Vocalizations: Indian Mynas are known for their diverse and sometimes noisy vocalizations, including a range of whistles and squawks.


Diet: Indian Mynas are omnivorous and have a varied diet. They consume a wide range of foods, including insects, fruits, human food scraps, and a variety of small invertebrates.
Feeding Behavior: They are opportunistic feeders and are often seen foraging for food on the ground or near human settlements, where they scavenge for discarded food.

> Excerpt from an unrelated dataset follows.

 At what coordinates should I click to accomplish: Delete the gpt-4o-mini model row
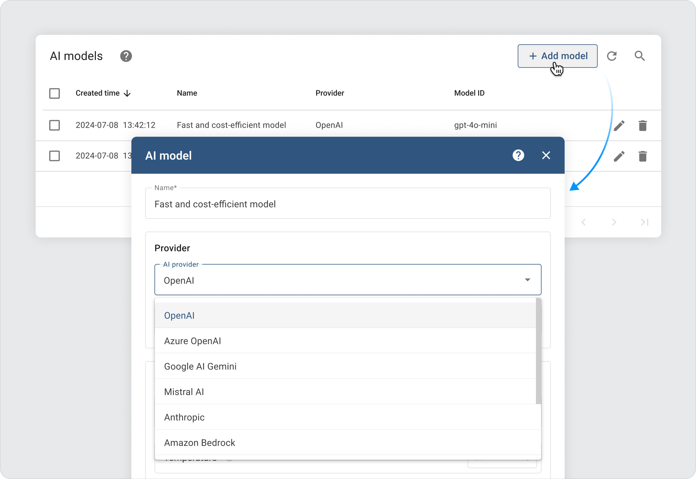[642, 125]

The Indian Myna, also known as the Common Myna, is a bird species native to South Asia but has become an invasive species in many other parts of the world. Known for its adaptability, the Indian Myna is recognized for its bold and aggressive behavior in urban and suburban environments.


Size: Indian Mynas are medium-sized birds, typically measuring about 23 to 26 cm (9 to 10 inches) in length.
Appearance: They have brown plumage with a black head, yellow eye patches, and bright yellow legs and eye skin. They have a distinctive white patch on their wings that is visible in flight.


Indian Mynas are highly adaptable and can be found in a variety of habitats, including urban and suburban areas, parks, gardens, farmlands, and open woodlands. They are commonly associated with human habitation.
Nesting: They often build their nests in tree hollows, building eaves, and other sheltered locations.